[Data excerpts]
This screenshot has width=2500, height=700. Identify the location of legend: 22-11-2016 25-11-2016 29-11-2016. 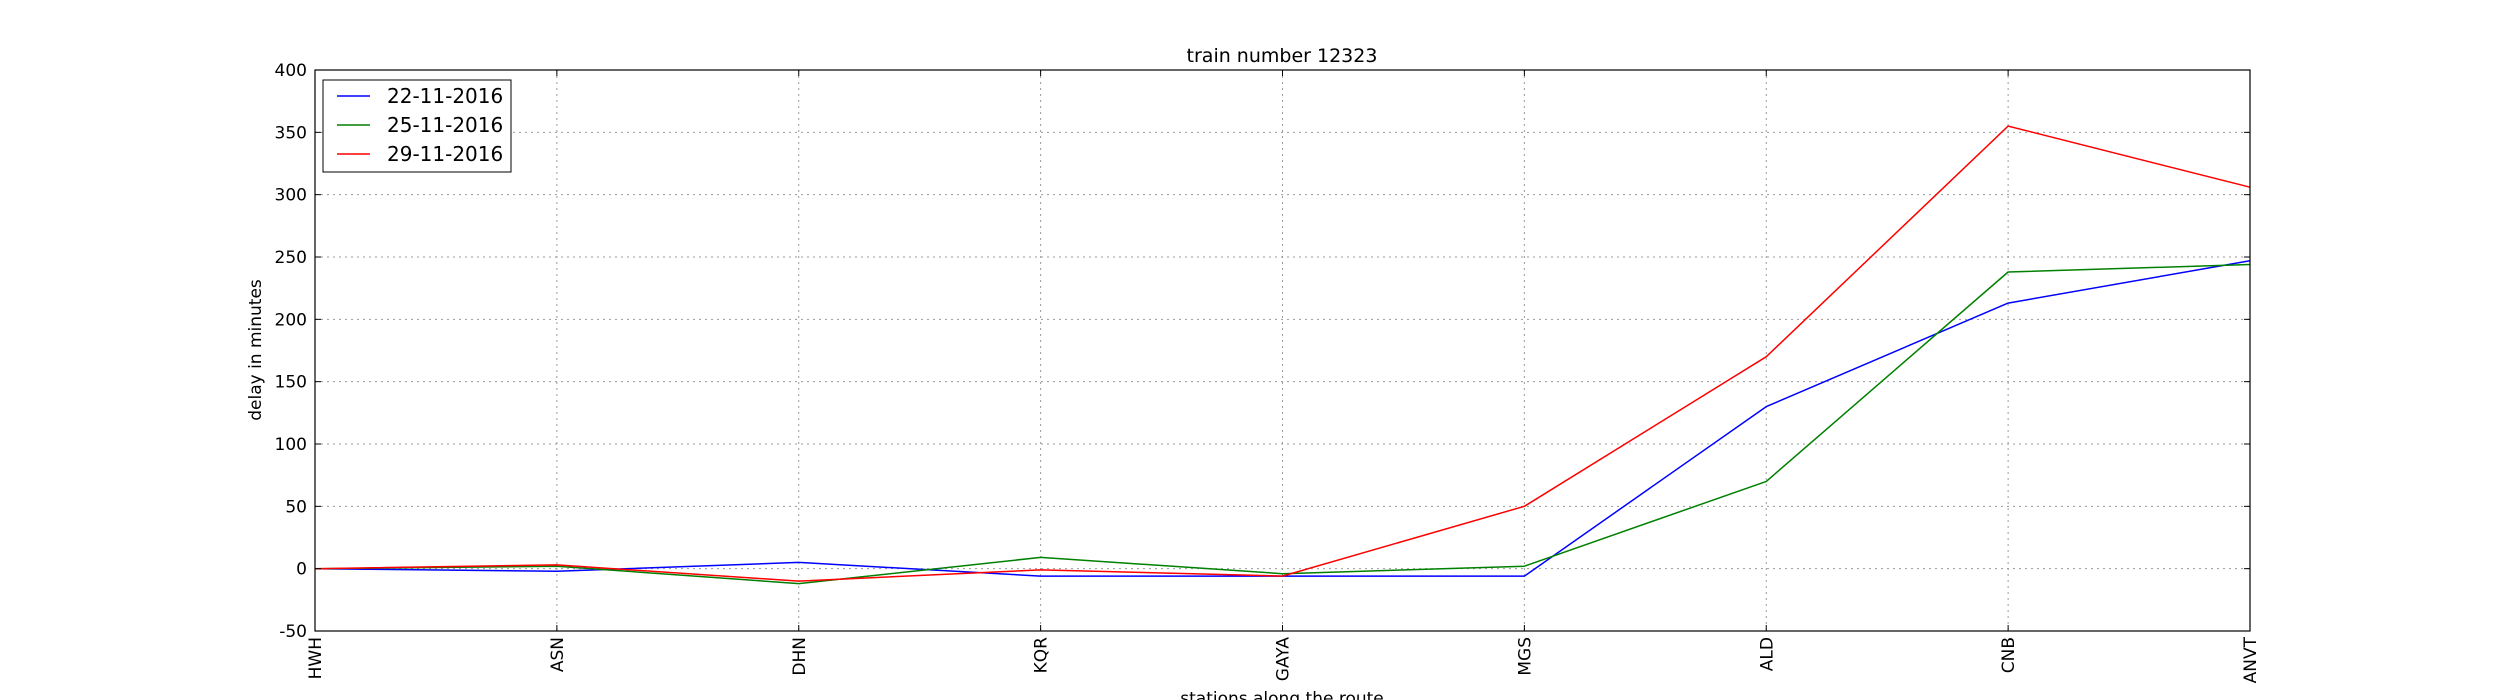
(417, 126).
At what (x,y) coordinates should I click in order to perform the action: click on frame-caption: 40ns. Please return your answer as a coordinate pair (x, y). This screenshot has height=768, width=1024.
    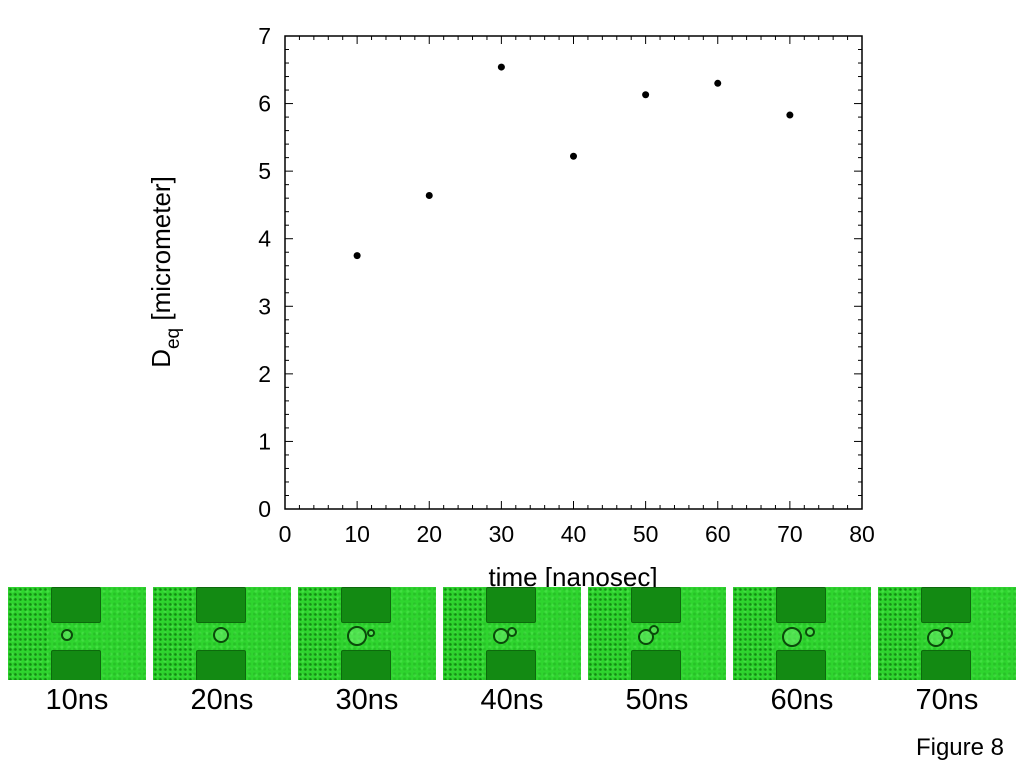
    Looking at the image, I should click on (512, 700).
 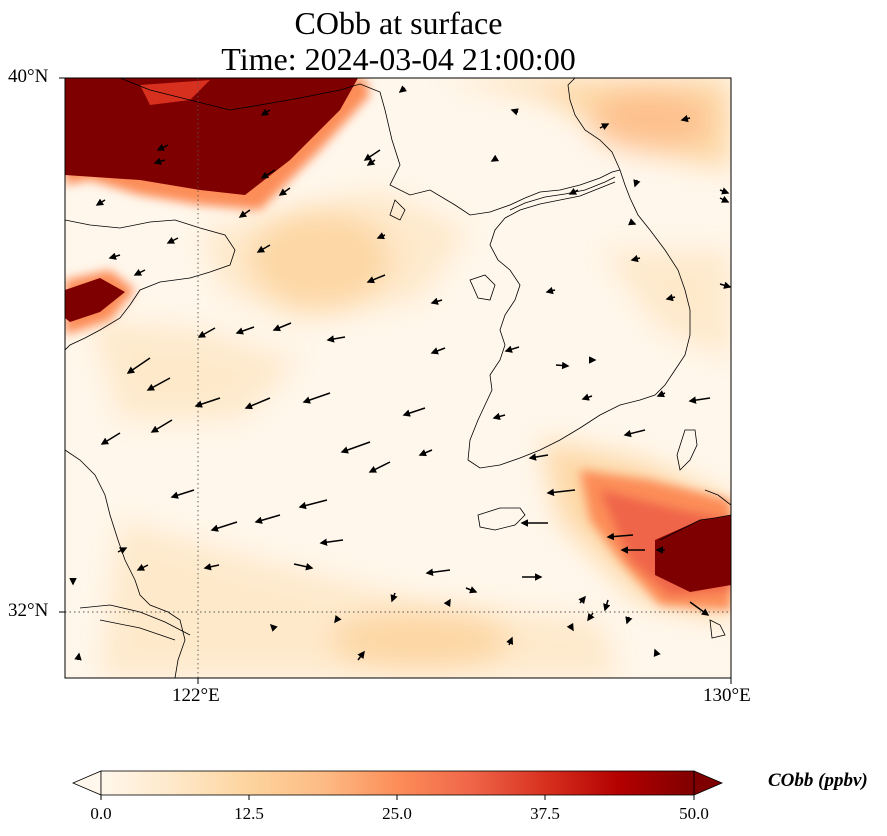 I want to click on map-title-line-1: CObb at surface, so click(x=398, y=23).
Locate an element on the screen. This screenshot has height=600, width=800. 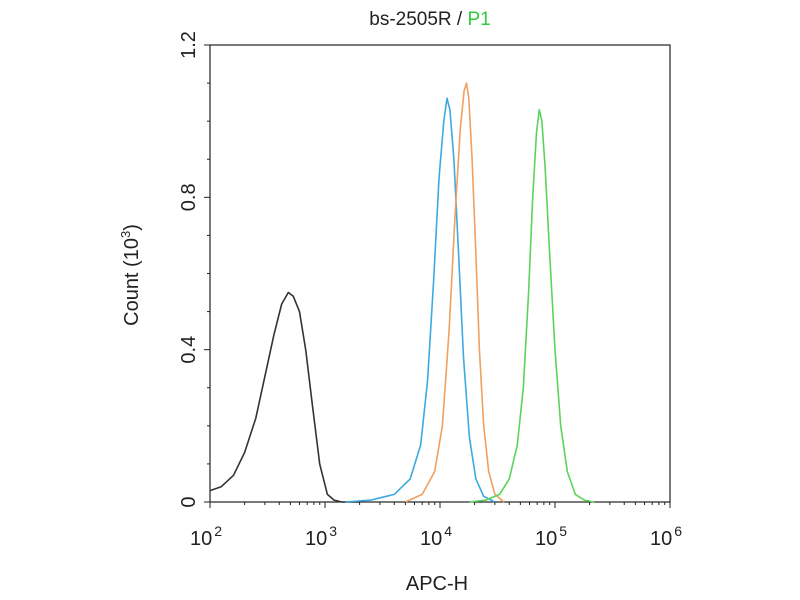
y-axis-unit-base: 10 is located at coordinates (132, 249).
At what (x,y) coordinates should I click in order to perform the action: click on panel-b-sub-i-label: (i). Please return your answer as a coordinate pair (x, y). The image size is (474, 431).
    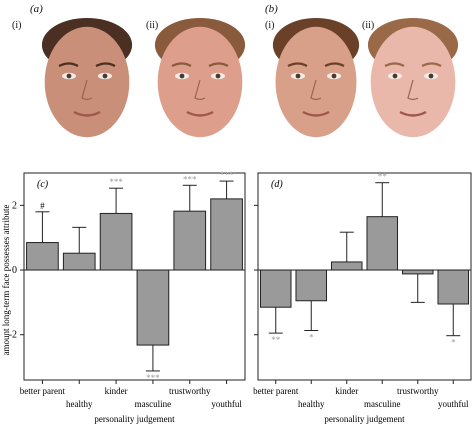
    Looking at the image, I should click on (270, 26).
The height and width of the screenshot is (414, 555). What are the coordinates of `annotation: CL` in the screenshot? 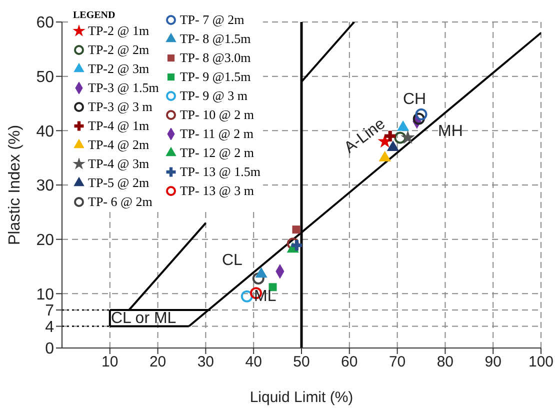 It's located at (232, 260).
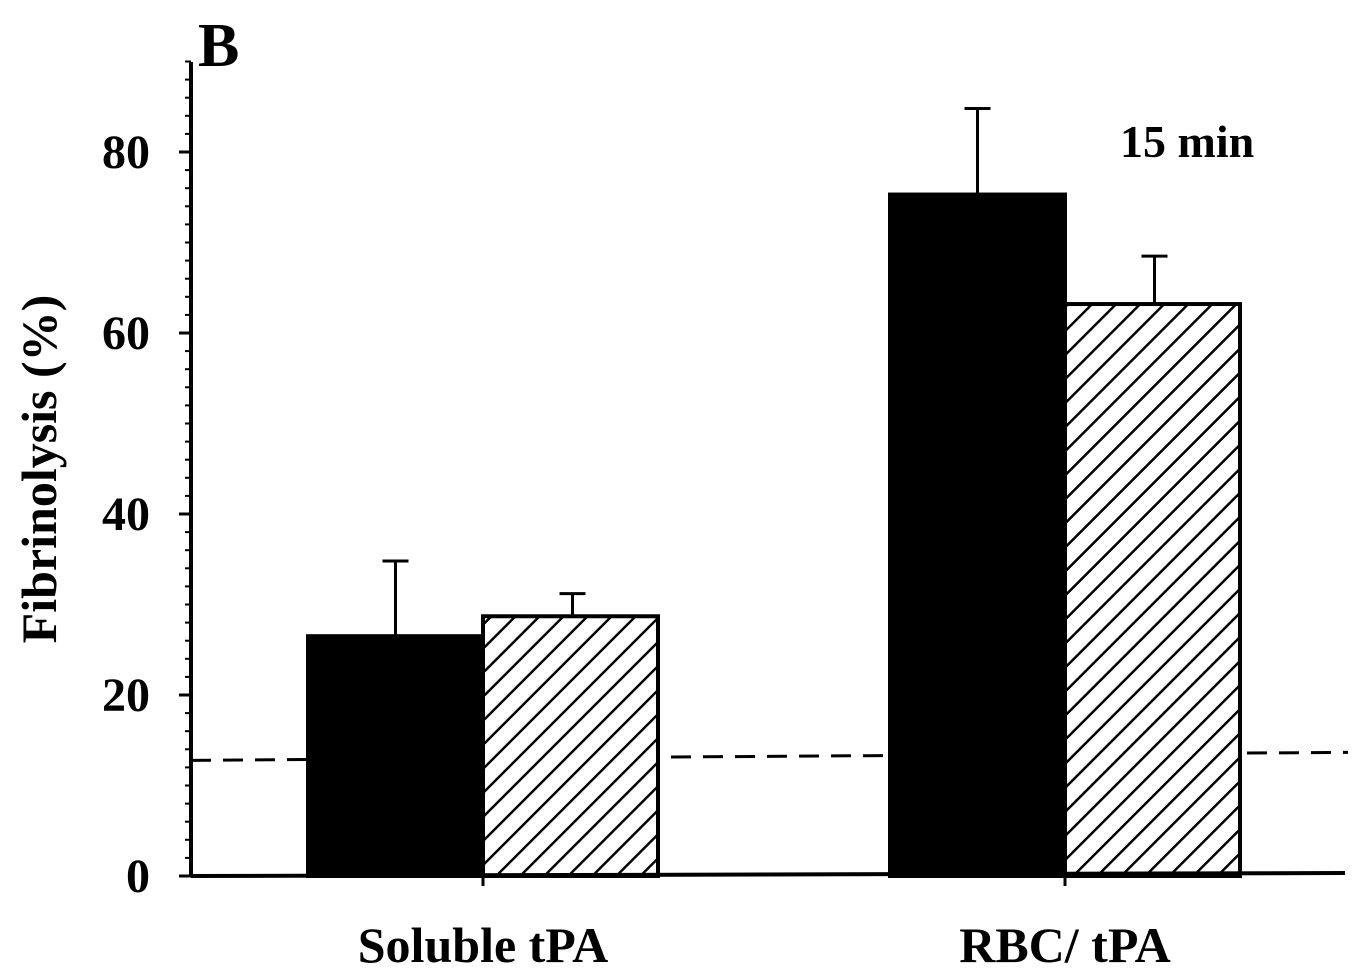 Image resolution: width=1369 pixels, height=971 pixels. What do you see at coordinates (126, 334) in the screenshot?
I see `y-tick-label: 60` at bounding box center [126, 334].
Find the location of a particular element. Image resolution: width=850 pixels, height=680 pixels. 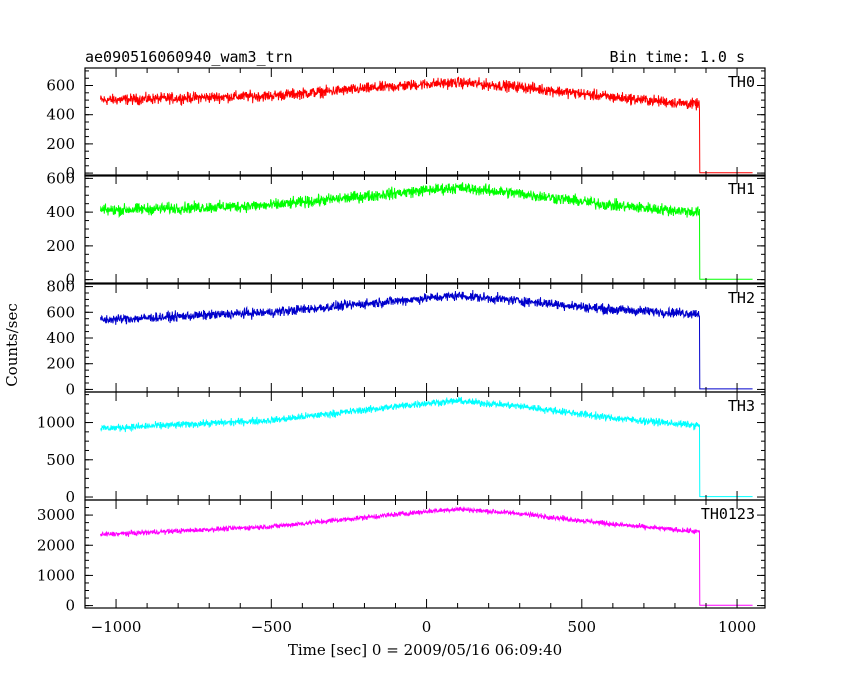

panel-th2: 0 200 400 600 800 TH2 is located at coordinates (406, 338).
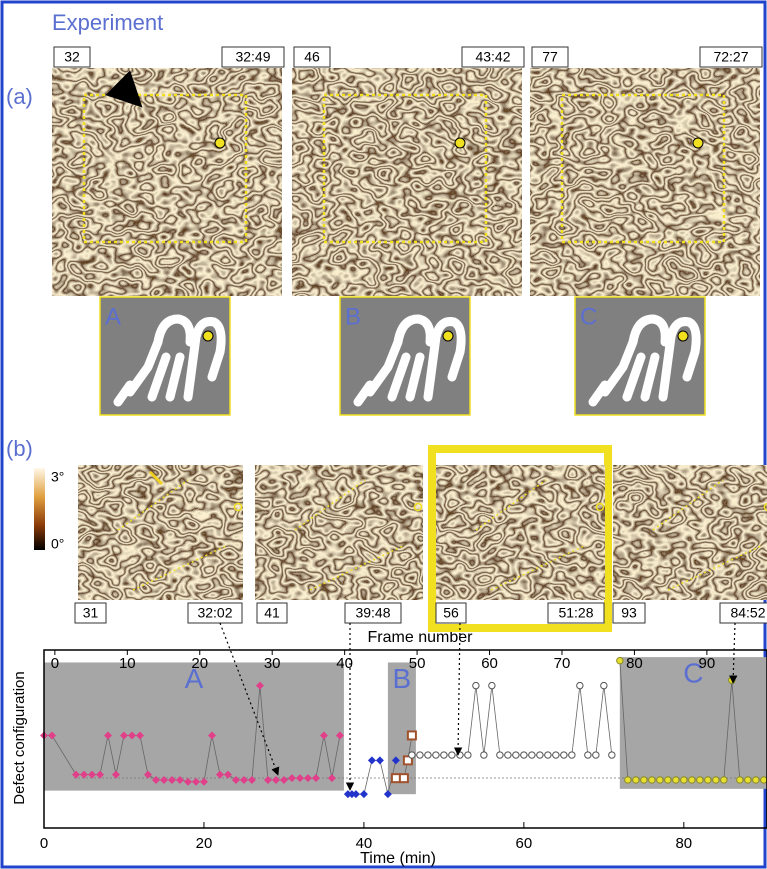  I want to click on x2-tick-label: 80, so click(634, 664).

§ **EXERCISE DETAILS**
Reproduce the part of the listing that opens with the line containing "I want to click on map-title-line-1: CObb" and closes with the line containing "Looking at the image, I should click on (270, 26).", substituting "screen capture" for "screenshot" and changing nothing else. Leave the pictures out.

§ **EXERCISE OUTPUT**
  I want to click on map-title-line-1: CObb at surface, so click(x=398, y=23).
Locate an element on the screen. This screen capture has height=600, width=800. 
y-axis-unit-base: 10 is located at coordinates (132, 249).
At what (x,y) coordinates should I click in order to perform the action: click on panel-b-sub-i-label: (i). Please return your answer as a coordinate pair (x, y). The image size is (474, 431).
    Looking at the image, I should click on (270, 26).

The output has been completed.